## Consigna 1
Según el fragmento del documento, ¿por qué Podvoiski envió destacamentos obreros al encuentro de Kerenski en lugar de las tropas de la guarnición? Responde en una a tres oraciones.
## Consigna 2
Imprime el pasaje del fragmento del documento que va desde "Podvoiski, a quien" hasta "situación parecía catastrófica.".

## Fragmento del documento
##############################

Por la tarde llegaron noticias alarmantes. Se supo que el partido socialista-revolucionario había lanzado un llamamiento al país anunciando la creación de un Comité de Salud de la Patria y de la Revolución; todos los verdaderos demócratas eran invitados a agruparse a su alrededor y a luchar en común contra los «usurpadores». Casi al mismo tiempo corrió el rumor de' que Kerenski, al frente de un cuerpo de caballería compuesto por cosacos del general Krasnov, marchaba sobre Petrogrado. Era exacto. Ya había ocupado Gatchina, lo que le abría el camino de la capital.

Podvoiski, a quien las circunstancias habían convertido en una especie de comandante en jefe de las fuerzas armadas del nuevo Gobierno, envió a su encuentro a unos cuantos destacamentos obreros (no se atrevía a fiarse de las tropas de la guarnición, que se decían «fatigadas» después de la «batalla» del Palacio de Invierno y que no querían salir de sus cuarteles), armados apresuradamente en el patio del Instituto Smolny. Esta vanguardia del ejército proletario corrió al combate, con candente entusiasmo guerrero. Chocó con un escuadrón de cosacos y fue dispersada en unos instantes. Antonov, que había partido precipitadamente para tratar de impedir la desbandada, regresó completamente desalentado. La situación parecía catastrófica.

Lenin observa ansiosamente el desarrollo de los acontecimientos. Se da cuenta de que el verdadero combate no ha hecho más que empezar y que el asalto espectacular del Palacio de Invierno, que no había costado ni una sola gota de sangre, no ha sido más que un brillante desfile revolucionario. Los talentos militares de Podvoiski no le inspiran gran confianza. Lo considera demasiado blando. Al enterarse de la derrota de la vanguardia revolucionaria, Lenin se traslada al palacio del Estado Mayor, donde éste celebra desde ahora sus sesiones. Podvoiski no se lo esperaba. Interroga a Lenin ofuscado: «¿Qué significa esta visita? ¿Debo interpretarla como una prueba de desconfianza?» El otro le corta la palabra: «No se trata de desconfianza. Simplemente el Gobierno obrero y campesino desea saber cómo funciona su alto mando militar.» Se hace traer un mapa y las preguntas empiezan a llover: «¿Por qué no se defiende esta posición? ¿Por qué se ha emprendido tal operación y se ha renunciado a tal otra? ¿Por qué se han dejado sin protección los accesos a la ciudad? ¿Por qué no se ha llamado a los marineros de Cronstadt?», etc. Podvoiski, desconcertado, no da pie con bola. Reconoce que, en efecto, ha descuidado muchas cosas, pero todo será reparado y promete solemnemente que el enemigo no pasará. Lenin le deja hablar y se va.

##############################

## Sección de datos

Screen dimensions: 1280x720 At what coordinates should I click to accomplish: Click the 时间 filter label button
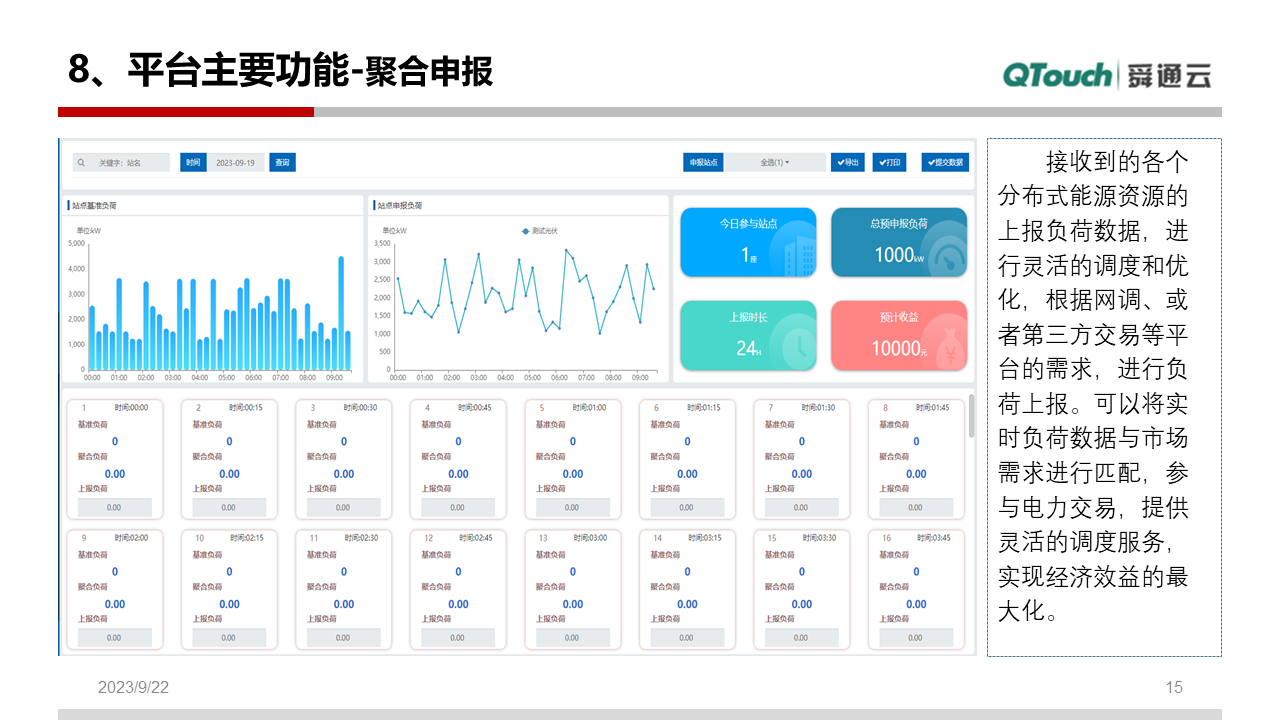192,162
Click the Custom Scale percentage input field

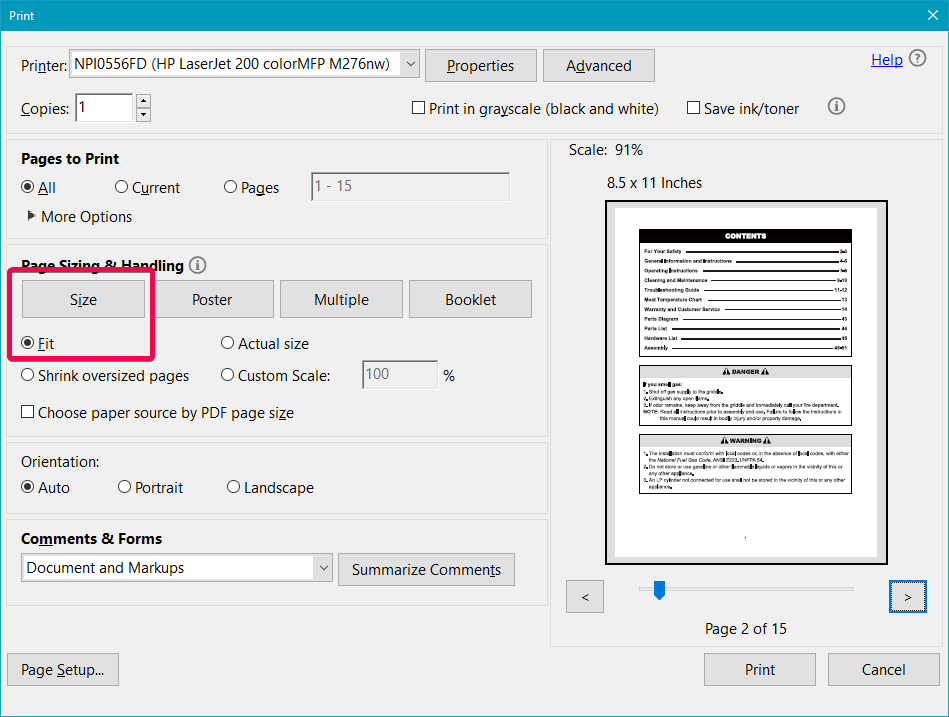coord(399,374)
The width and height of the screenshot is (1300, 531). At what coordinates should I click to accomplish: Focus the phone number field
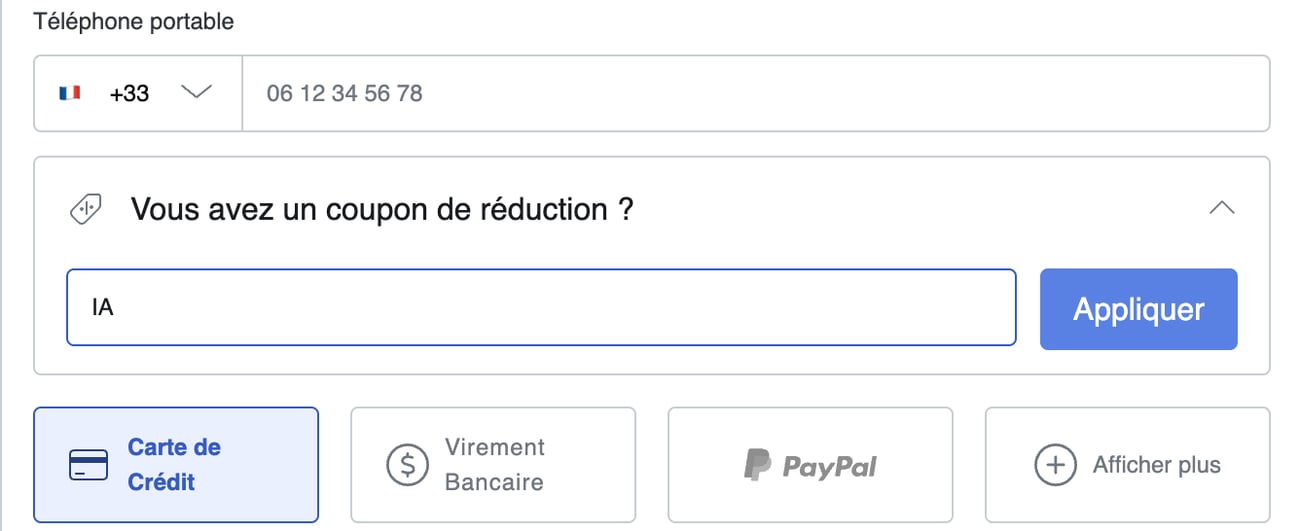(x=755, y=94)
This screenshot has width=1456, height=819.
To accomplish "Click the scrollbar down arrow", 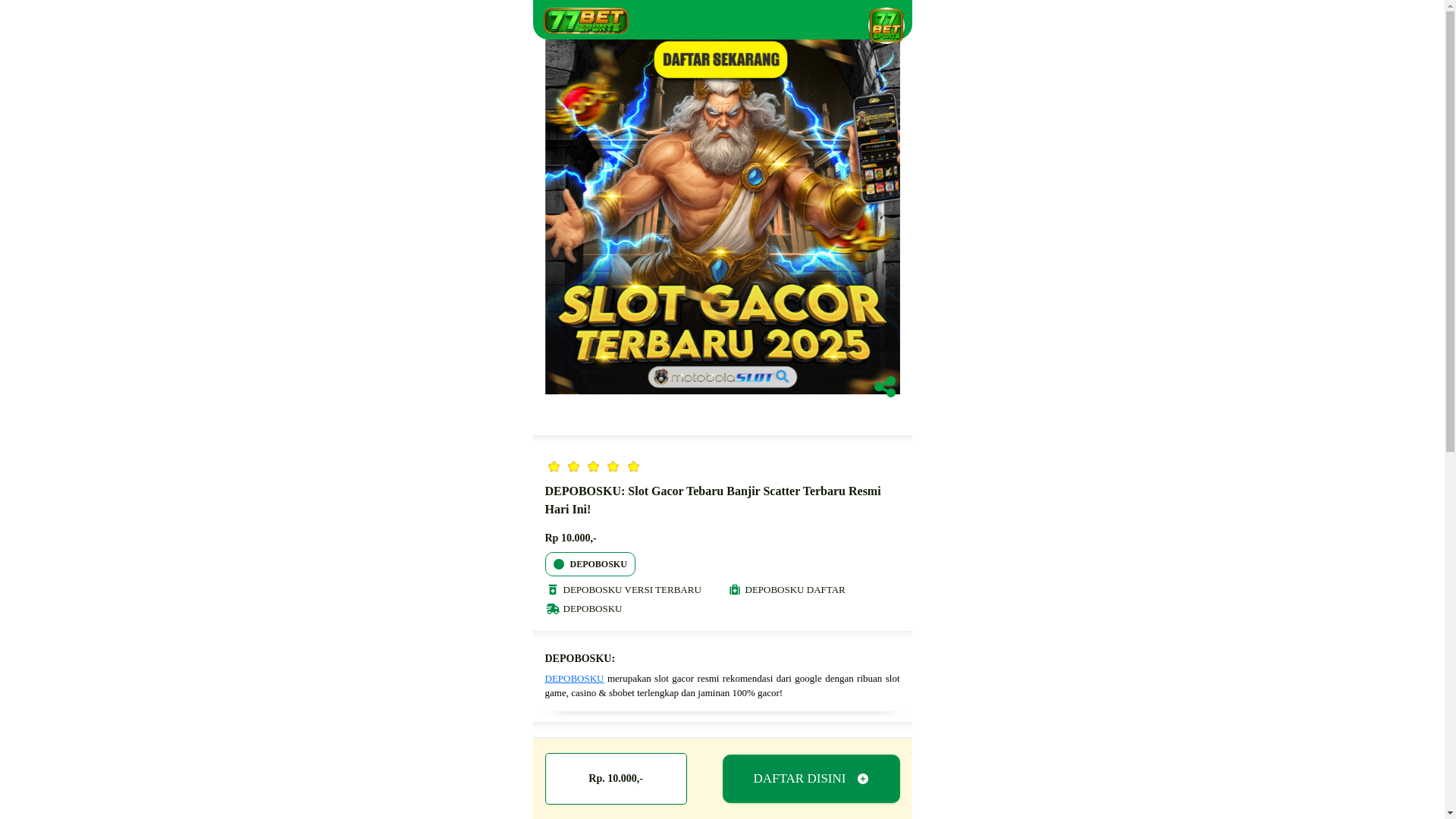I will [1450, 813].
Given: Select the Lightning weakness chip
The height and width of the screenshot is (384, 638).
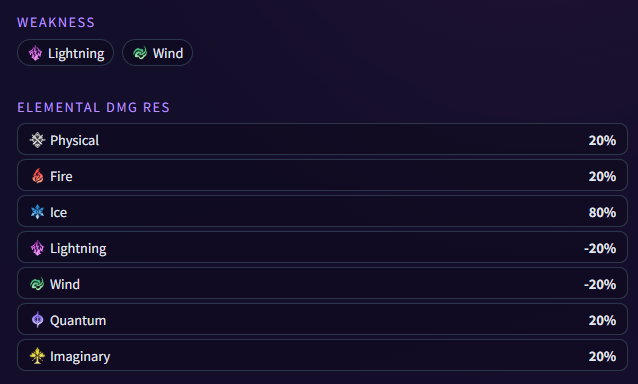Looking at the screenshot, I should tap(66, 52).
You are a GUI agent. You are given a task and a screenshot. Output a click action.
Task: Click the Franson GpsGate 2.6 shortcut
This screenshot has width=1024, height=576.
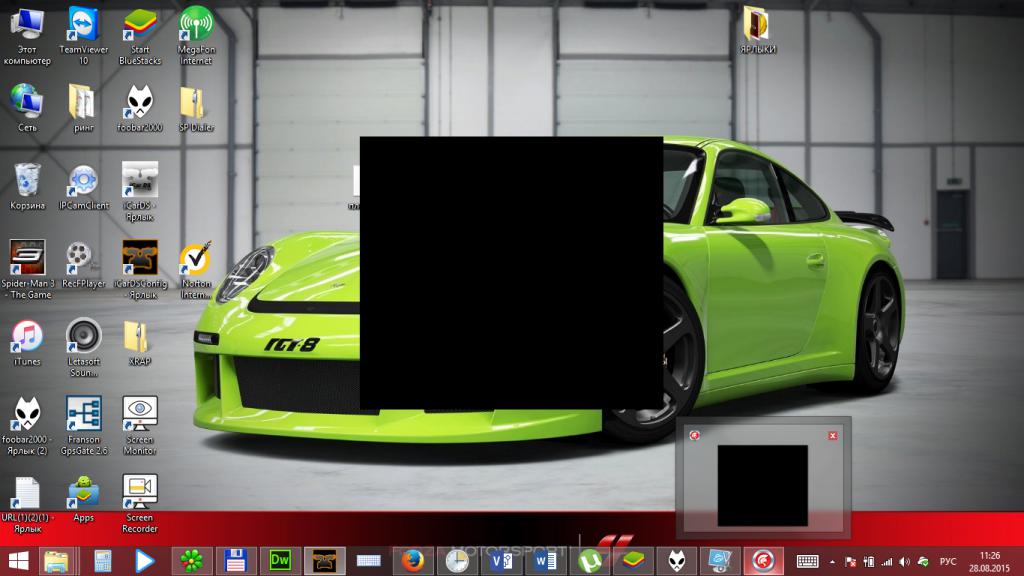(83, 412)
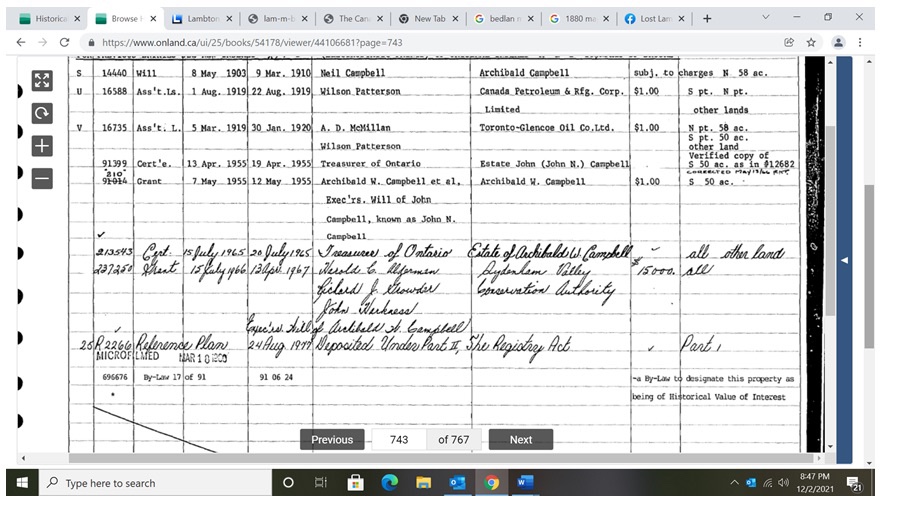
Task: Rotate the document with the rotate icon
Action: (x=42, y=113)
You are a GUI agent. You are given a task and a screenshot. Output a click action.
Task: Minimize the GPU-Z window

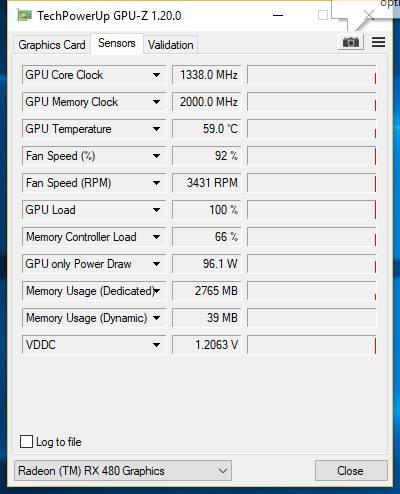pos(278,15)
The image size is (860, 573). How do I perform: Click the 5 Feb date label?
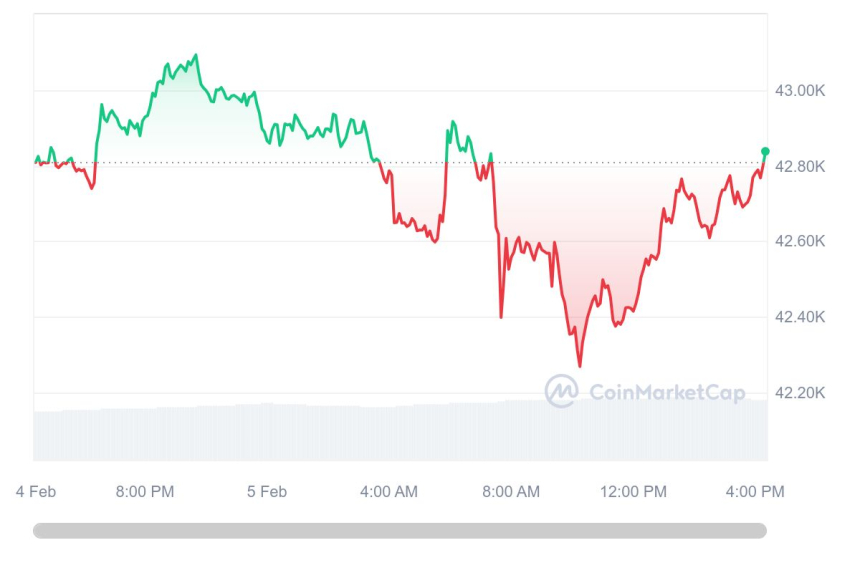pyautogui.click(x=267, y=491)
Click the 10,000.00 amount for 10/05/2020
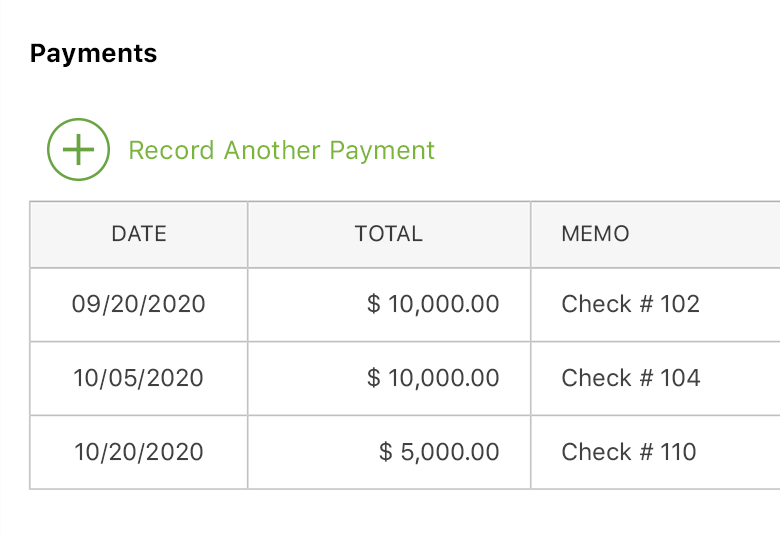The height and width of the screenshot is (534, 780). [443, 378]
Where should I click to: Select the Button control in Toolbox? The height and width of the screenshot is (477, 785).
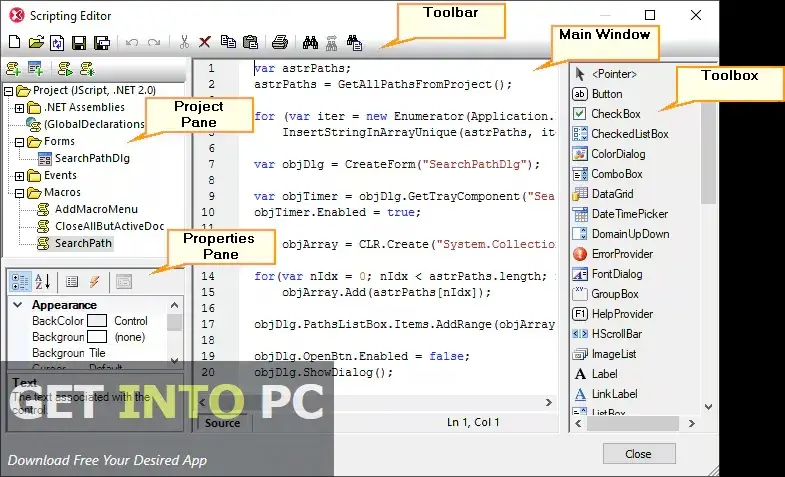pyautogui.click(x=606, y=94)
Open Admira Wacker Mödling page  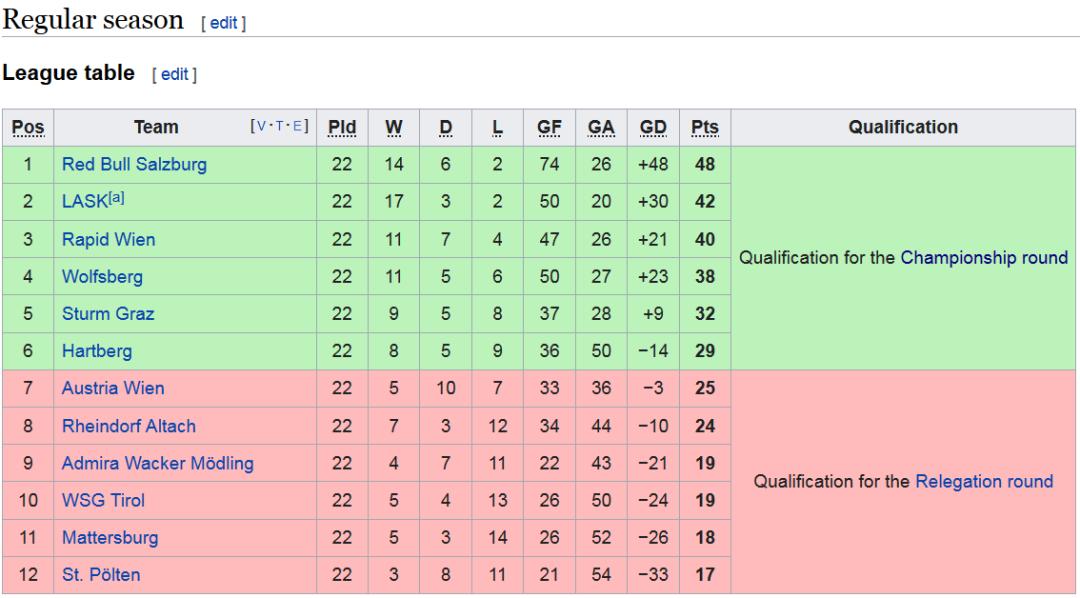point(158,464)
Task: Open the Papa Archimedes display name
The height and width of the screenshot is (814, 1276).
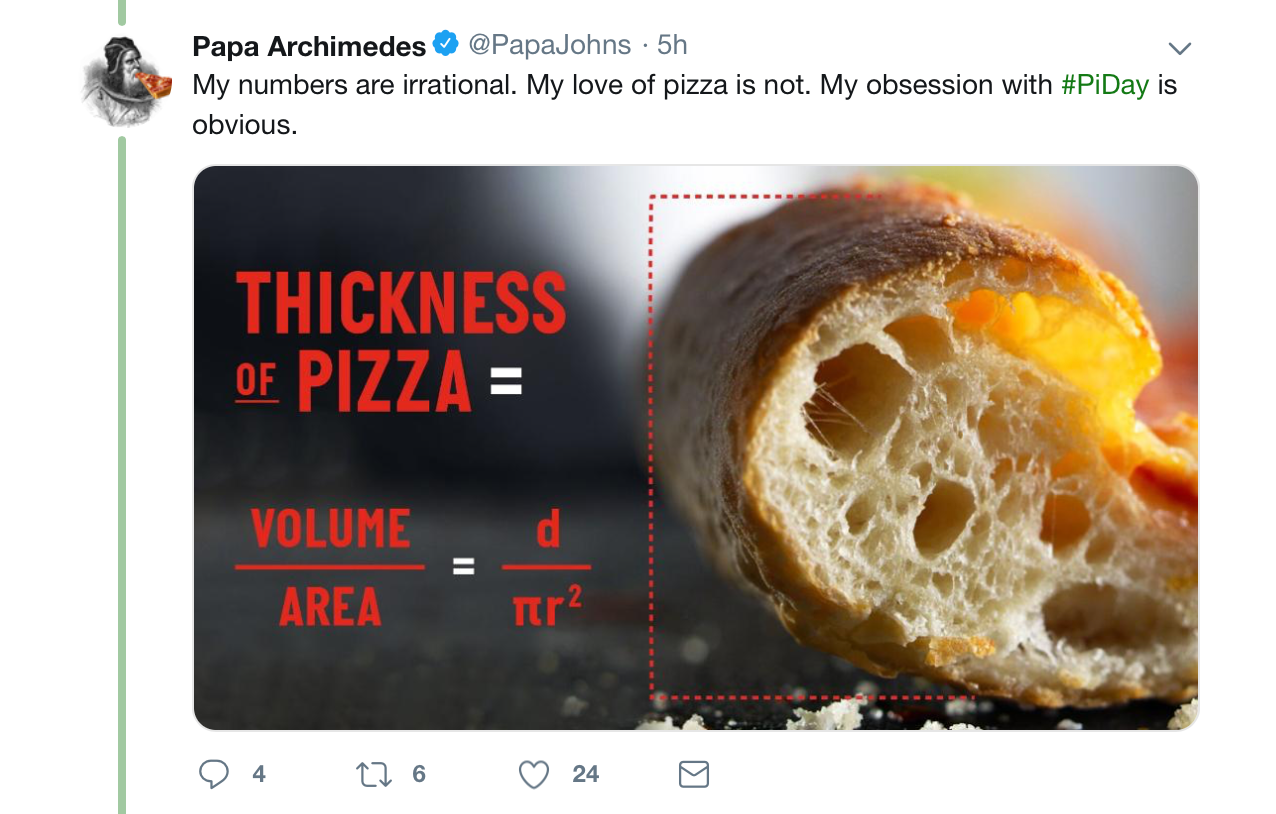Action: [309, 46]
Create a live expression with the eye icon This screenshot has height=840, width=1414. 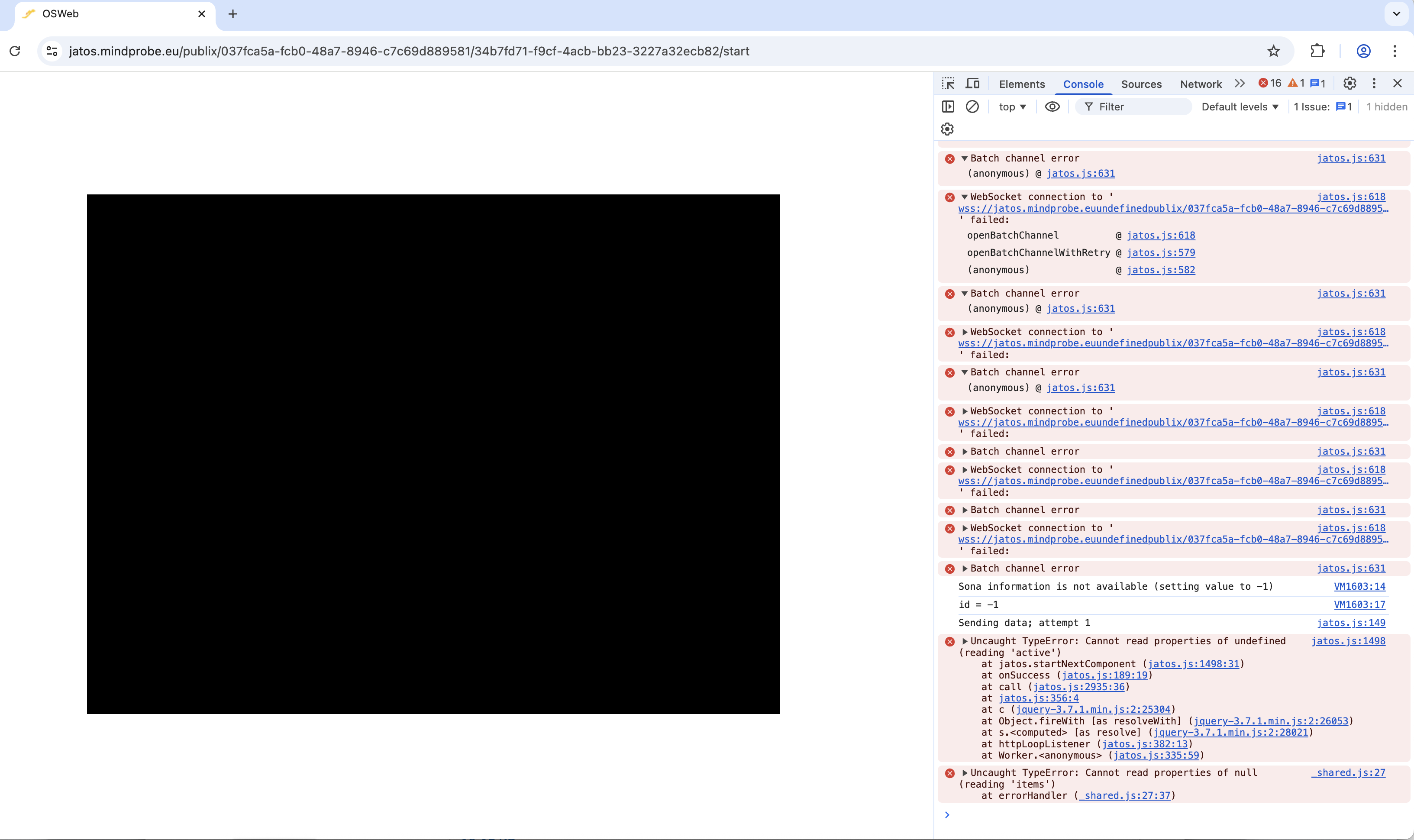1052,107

##############################

## Respuesta 1
Podvoiski no se atrevía a fiarse de las tropas de la guarnición. Estas se declaraban «fatigadas» después de la «batalla» del Palacio de Invierno y no querían salir de sus cuarteles. Por eso mandó unos cuantos destacamentos obreros armados apresuradamente en el patio del Instituto Smolny.

## Respuesta 2
Podvoiski, a quien las circunstancias habían convertido en una especie de comandante en jefe de las fuerzas armadas del nuevo Gobierno, envió a su encuentro a unos cuantos destacamentos obreros (no se atrevía a fiarse de las tropas de la guarnición, que se decían «fatigadas» después de la «batalla» del Palacio de Invierno y que no querían salir de sus cuarteles), armados apresuradamente en el patio del Instituto Smolny. Esta vanguardia del ejército proletario corrió al combate, con candente entusiasmo guerrero. Chocó con un escuadrón de cosacos y fue dispersada en unos instantes. Antonov, que había partido precipitadamente para tratar de impedir la desbandada, regresó completamente desalentado. La situación parecía catastrófica.